## Entries taken from a collection
------------
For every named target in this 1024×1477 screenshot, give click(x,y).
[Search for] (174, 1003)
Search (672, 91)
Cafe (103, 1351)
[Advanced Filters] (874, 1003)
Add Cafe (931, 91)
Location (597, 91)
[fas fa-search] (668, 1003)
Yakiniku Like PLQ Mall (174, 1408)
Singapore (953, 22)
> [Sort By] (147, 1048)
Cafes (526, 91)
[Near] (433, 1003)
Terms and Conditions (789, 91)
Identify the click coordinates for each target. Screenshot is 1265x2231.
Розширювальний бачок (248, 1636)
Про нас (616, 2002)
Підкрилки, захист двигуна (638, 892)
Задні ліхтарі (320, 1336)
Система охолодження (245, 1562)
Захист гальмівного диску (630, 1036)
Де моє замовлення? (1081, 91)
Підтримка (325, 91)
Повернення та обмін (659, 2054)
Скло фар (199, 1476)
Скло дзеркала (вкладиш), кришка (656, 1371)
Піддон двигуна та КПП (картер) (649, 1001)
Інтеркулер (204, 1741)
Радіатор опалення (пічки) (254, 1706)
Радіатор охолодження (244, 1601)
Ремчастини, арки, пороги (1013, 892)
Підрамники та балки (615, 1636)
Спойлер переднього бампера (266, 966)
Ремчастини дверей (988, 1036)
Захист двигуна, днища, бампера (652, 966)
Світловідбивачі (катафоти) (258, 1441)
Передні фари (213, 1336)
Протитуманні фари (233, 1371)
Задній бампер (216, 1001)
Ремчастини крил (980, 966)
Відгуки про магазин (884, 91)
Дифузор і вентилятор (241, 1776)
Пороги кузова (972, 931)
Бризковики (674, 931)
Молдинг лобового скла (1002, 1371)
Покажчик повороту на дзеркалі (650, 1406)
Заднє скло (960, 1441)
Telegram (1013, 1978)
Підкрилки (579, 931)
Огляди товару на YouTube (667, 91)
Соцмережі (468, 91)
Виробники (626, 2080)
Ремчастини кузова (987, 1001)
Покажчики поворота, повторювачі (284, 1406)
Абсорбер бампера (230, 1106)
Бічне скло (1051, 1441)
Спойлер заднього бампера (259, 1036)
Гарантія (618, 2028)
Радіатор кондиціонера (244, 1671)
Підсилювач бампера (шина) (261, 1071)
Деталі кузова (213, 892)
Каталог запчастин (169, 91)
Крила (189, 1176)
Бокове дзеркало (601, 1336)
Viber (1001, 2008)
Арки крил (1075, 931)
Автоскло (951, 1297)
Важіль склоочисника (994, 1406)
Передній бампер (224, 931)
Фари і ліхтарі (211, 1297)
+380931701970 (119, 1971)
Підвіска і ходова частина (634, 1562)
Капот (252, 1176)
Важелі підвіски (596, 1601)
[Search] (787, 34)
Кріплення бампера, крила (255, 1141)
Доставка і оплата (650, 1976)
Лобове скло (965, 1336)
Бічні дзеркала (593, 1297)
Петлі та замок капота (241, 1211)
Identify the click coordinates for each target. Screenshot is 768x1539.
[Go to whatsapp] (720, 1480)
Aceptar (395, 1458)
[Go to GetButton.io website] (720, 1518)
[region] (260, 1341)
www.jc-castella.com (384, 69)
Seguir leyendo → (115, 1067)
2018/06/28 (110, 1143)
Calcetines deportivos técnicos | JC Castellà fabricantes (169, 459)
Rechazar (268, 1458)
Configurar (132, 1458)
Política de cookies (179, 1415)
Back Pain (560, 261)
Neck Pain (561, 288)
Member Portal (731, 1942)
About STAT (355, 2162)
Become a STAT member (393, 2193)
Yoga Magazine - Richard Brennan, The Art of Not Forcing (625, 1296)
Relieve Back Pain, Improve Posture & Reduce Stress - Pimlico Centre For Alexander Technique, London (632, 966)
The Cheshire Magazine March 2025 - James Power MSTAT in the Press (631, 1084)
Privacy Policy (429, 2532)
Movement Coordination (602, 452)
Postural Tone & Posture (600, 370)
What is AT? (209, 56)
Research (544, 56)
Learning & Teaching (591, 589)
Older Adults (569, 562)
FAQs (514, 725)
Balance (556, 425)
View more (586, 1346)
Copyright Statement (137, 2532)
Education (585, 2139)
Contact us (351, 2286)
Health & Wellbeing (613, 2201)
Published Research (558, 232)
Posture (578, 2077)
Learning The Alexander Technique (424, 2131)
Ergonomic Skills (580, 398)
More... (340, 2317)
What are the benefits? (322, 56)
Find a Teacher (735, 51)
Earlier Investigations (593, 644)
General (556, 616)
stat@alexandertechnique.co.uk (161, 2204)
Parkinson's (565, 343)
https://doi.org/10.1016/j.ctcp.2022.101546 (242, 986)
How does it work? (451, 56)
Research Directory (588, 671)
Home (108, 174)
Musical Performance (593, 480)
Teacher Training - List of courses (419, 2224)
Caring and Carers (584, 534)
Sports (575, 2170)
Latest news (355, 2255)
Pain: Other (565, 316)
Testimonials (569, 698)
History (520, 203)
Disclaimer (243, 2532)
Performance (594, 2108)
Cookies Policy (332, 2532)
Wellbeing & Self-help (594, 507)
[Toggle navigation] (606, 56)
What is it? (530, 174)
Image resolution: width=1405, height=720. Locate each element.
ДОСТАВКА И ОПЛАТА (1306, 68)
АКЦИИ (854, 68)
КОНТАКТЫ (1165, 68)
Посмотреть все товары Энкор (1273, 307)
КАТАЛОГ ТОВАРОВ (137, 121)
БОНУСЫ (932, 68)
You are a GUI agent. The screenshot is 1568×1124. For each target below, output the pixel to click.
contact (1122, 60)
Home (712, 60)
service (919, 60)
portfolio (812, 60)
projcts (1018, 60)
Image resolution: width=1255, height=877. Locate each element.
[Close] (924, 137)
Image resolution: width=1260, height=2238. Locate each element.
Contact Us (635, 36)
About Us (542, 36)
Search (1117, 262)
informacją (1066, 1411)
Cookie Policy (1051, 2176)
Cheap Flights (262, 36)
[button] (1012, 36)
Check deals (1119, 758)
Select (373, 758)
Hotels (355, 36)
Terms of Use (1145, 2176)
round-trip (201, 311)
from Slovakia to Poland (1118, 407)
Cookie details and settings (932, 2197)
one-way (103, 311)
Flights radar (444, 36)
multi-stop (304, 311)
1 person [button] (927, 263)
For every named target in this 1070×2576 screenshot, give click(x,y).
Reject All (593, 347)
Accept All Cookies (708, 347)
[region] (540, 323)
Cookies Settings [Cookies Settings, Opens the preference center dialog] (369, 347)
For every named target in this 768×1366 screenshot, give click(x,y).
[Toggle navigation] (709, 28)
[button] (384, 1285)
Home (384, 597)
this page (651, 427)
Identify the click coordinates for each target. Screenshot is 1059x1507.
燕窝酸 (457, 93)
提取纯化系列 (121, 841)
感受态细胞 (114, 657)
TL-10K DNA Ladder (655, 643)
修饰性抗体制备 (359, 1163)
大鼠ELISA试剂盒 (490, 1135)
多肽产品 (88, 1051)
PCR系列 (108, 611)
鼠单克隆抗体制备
------------
## EXERCISE DESCRIPTION
Rewrite the records from the line with "About STAT (355, 2162)" up to and including the line with "Posture (578, 2077)", keeping each record's text unchanged and increasing every coordinate in the answers by 98.

## COMPLETED TASK
About STAT (453, 2260)
Become a STAT member (491, 2291)
Yoga Magazine - Richard Brennan, The Art of Not Forcing (723, 1394)
Relieve Back Pain, Improve Posture & Reduce Stress - Pimlico Centre For Alexander Technique, London (730, 1064)
The Cheshire Magazine March 2025 - James Power MSTAT in the Press (729, 1182)
Privacy Policy (527, 2630)
Movement Coordination (700, 550)
Postural Tone & Posture (698, 468)
What is AT? (307, 154)
Research (642, 154)
Learning & Teaching (689, 687)
Older Adults (667, 660)
FAQs (612, 823)
Balance (654, 523)
View more (684, 1444)
Copyright Statement (235, 2630)
Education (683, 2237)
Contact us (449, 2384)
Health & Wellbeing (711, 2299)
Published Research (656, 330)
Posture (676, 2175)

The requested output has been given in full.